Science News Roundup: NASA retires planet hunter, Origin of chocolates


Devdiscourse News Desk | Updated: 31-10-2018 10:58 IST | Created: 31-10-2018 10:28 IST
Science News Roundup: NASA retires planet hunter, Origin of chocolates
People have been enjoying chocolate far longer than previously known, according to research published on Monday detailing the domestication and use of cacao beginning 5,300 years ago at an ancient settlement in the highlands of southeastern Ecuador.

Following is a summary of current science news briefs.

Stephen Hawking's thesis, wheelchair heading for auction

From a copy of his PhD thesis to his wheelchair, items belonging to Stephen Hawking are headed for auction, offering fans of the late British physicist famed for his work exploring the origins of the universe a chance to buy some of his possessions. Known for his acclaimed research on black holes, the wheelchair-bound Hawking, who suffered from motor neurone disease and used an electronic voice synthesizer, died in March at the age of 76.

Soviet-era moon fragments could reach $1 million at N.Y. auction

Wealthy space buffs will have the chance to own three small particles of lunar matter when what Sotheby's describes as the only known documented "moon rocks" to be legally available for private ownership hit the auction block in November. Sotheby's said on Tuesday it expects the fragments, retrieved from the moon by a Soviet space mission in 1970, could fetch between $700,000 to $1 million at the Nov. 29 auction in New York.

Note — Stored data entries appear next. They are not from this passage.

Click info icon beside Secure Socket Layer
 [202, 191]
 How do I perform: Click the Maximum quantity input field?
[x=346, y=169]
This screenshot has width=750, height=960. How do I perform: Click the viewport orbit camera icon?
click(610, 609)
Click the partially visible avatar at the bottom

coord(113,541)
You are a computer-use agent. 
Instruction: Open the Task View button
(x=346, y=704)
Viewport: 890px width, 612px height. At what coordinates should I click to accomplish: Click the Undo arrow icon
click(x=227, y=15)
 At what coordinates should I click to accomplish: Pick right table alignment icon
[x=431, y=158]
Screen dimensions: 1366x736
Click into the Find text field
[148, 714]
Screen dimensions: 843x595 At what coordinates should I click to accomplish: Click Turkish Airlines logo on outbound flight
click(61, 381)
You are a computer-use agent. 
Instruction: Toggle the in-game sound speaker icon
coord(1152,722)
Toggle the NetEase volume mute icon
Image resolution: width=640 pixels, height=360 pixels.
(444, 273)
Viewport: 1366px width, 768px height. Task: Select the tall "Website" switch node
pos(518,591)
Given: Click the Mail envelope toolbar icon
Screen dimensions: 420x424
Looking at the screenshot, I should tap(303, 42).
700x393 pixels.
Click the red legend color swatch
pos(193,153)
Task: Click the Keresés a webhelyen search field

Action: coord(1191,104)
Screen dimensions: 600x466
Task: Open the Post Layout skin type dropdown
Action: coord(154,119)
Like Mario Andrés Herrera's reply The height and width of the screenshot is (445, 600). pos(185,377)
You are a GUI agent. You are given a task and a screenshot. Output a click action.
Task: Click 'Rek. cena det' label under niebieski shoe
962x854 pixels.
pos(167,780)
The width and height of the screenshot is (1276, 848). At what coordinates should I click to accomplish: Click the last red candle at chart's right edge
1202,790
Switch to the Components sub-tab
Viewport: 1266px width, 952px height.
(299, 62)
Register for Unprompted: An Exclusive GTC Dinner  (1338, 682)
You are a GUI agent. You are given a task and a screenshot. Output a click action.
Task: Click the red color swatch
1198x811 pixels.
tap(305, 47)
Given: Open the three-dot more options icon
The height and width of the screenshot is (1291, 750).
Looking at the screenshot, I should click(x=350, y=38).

NASA retires its planet hunter, the Kepler space telescope

The Kepler space telescope has run out of fuel and will be retired after a 9-1/2-year mission in which it detected thousands of planets beyond our solar system and boosted the search for worlds that might harbour alien life, NASA said on Tuesday. Currently orbiting the sun 94 million miles (156 million km) from Earth, the spacecraft will drift further from our planet when mission engineers turn off its radio transmitters, the U.S. space agency said.

Ecuadorean discovery pushes back the origins of chocolate

People have been enjoying chocolate far longer than previously known, according to research published on Monday detailing the domestication and use of cacao beginning 5,300 years ago at an ancient settlement in the highlands of southeastern Ecuador. Scientists examined ceramic artefacts at the Santa Ana-La Florida archaeological site, a remarkably preserved village and ceremonial centre that was part of the Mayo-Chinchipe culture of the Andes, and found abundant evidence of the use of cacao, from which chocolate is made.